### WHAT THIS TASK INVOLVES
In the material below, the lines to reproduce exactly are the one containing "Stockists (86, 2286)" and all lines after it through the last.

◆ ◆ ◆ ◆

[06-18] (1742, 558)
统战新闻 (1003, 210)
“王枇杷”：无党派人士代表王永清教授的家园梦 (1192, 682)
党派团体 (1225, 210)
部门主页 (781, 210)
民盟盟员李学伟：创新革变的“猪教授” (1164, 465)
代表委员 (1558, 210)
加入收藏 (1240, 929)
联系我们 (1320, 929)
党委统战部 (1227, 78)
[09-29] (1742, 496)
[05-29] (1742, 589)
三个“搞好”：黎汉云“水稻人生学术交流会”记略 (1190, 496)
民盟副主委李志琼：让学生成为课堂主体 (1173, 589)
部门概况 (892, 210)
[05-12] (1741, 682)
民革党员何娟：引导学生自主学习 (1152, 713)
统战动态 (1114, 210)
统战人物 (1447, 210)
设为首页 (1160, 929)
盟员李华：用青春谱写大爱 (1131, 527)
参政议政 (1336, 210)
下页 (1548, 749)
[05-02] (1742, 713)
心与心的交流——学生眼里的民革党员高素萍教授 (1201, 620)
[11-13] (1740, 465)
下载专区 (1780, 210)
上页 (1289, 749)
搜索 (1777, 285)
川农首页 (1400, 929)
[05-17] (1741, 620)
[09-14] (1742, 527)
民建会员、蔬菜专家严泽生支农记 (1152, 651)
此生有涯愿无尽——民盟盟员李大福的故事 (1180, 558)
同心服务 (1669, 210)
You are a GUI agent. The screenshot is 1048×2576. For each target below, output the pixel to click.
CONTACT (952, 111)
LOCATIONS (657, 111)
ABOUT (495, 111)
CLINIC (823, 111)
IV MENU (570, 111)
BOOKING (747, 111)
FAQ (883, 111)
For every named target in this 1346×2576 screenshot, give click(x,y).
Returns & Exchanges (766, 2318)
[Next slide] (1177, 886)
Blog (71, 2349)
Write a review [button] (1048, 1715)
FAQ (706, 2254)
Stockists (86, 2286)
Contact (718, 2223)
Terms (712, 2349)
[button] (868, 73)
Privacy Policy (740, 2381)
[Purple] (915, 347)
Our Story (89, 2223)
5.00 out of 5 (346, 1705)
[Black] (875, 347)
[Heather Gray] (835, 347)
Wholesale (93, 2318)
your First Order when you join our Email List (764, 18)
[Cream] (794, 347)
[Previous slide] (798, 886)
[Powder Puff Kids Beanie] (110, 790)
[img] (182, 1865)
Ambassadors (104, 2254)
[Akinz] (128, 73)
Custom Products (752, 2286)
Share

◆ ◆ ◆ ◆

### SOLUTION
Stockists (86, 2286)
Contact (718, 2223)
Terms (712, 2349)
[button] (868, 73)
Privacy Policy (740, 2381)
[Purple] (915, 347)
Our Story (89, 2223)
5.00 out of 5 (346, 1705)
[Black] (875, 347)
[Heather Gray] (835, 347)
Wholesale (93, 2318)
your First Order when you join our Email List (764, 18)
[Cream] (794, 347)
[Previous slide] (798, 886)
[Powder Puff Kids Beanie] (110, 790)
[img] (182, 1865)
Ambassadors (104, 2254)
[Akinz] (128, 73)
Custom Products (752, 2286)
Share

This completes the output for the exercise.